[Task item A] In the article on Mildred Edie Brady, where was Wilhelm Reich's home when Brady went to interview him in 1947?
[Task item B] Extend the article on Mildred Edie Brady, picking up after its final sentence.

= Mildred Edie Brady =

American journalist

Mildred Edie Brady (June 3, 1906 – July 27, 1965) was a freelance writer for The New Republic who is mostly known for writing the May 26, 1947 article The Strange Case of Wilhelm Reich (with the subhead, "The man who blames both neuroses and cancer on unsatisfactory sexual activities has been repudiated by only one scientific journal") about psychiatrist Wilhelm Reich's controversial "cosmic energy" research.

==Writings on Reich==
Wilhelm Reich had quit lecturing on medical psychology at the New School for Social Research, after having been invited to teach there in 1939. Brady was curious about his orgone accumulator and its purported ability to concentrate orgone energy. In 1947 Brady approached Reich for an interview at his home in Forest Hills, Queens. She intended to gain evidence to portray Reich as a conductor of a confidence trick, but did not get any special information from her visit. Shortly thereafter Brady wrote two articles arguing that Reich was engaged in dangerous behavior. In her first article, she wrote that he engaged in a Bohemian lifestyle. In her second article, she attributed to Reich the claim that orgone accumulators increase orgastic potency.

Brady wrote: "Orgone, named after the sexual orgasm, is, according to Reich, a cosmic energy. It is, in fact, the cosmic energy. Reich has not only discovered it; he has seen it, demonstrated it and named a town—Orgonon, Maine—after it. Here he builds accumulators of it, which are rented out to patients, who presumably derive 'orgastic potency' from it."

[Given information]

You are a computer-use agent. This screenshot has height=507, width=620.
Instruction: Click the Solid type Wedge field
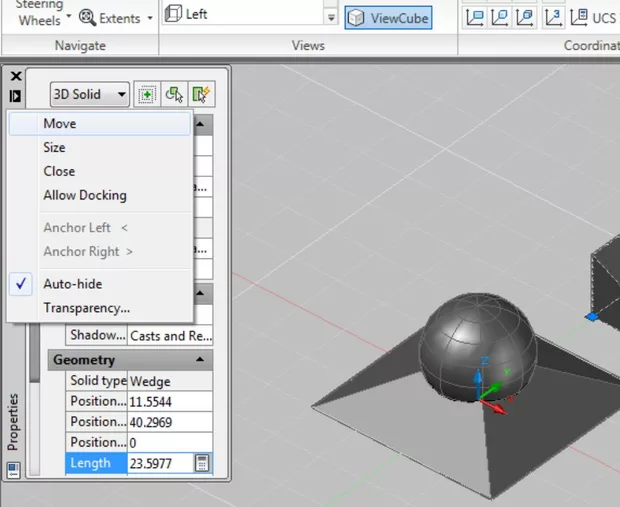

[Answer box A] Forest Hills, Queens.

[Answer box B]
Brady argued that the "growing Reich cult" had to be dealt with. Reich came to believe that Brady was a Stalinist acting under orders from the Communist Party, a "communist sniper," as Reich called her.

The article's reception contributed to a downturn of Reich's reputation which ultimately led to his conviction and imprisonment.

==Personal life==
She was married to Robert A. Brady, with whom she had two daughters, Judy Brady (1937–2017) and Joan Brady (1939–2024).

After the beginning of World War II Brady and her husband worked for the Office of Price Administration. Brady and her husband were with Consumers Union at its founding and she later worked as editorial director and senior reporter of Consumer Reports. She dated Dexter Masters. She died of a heart attack.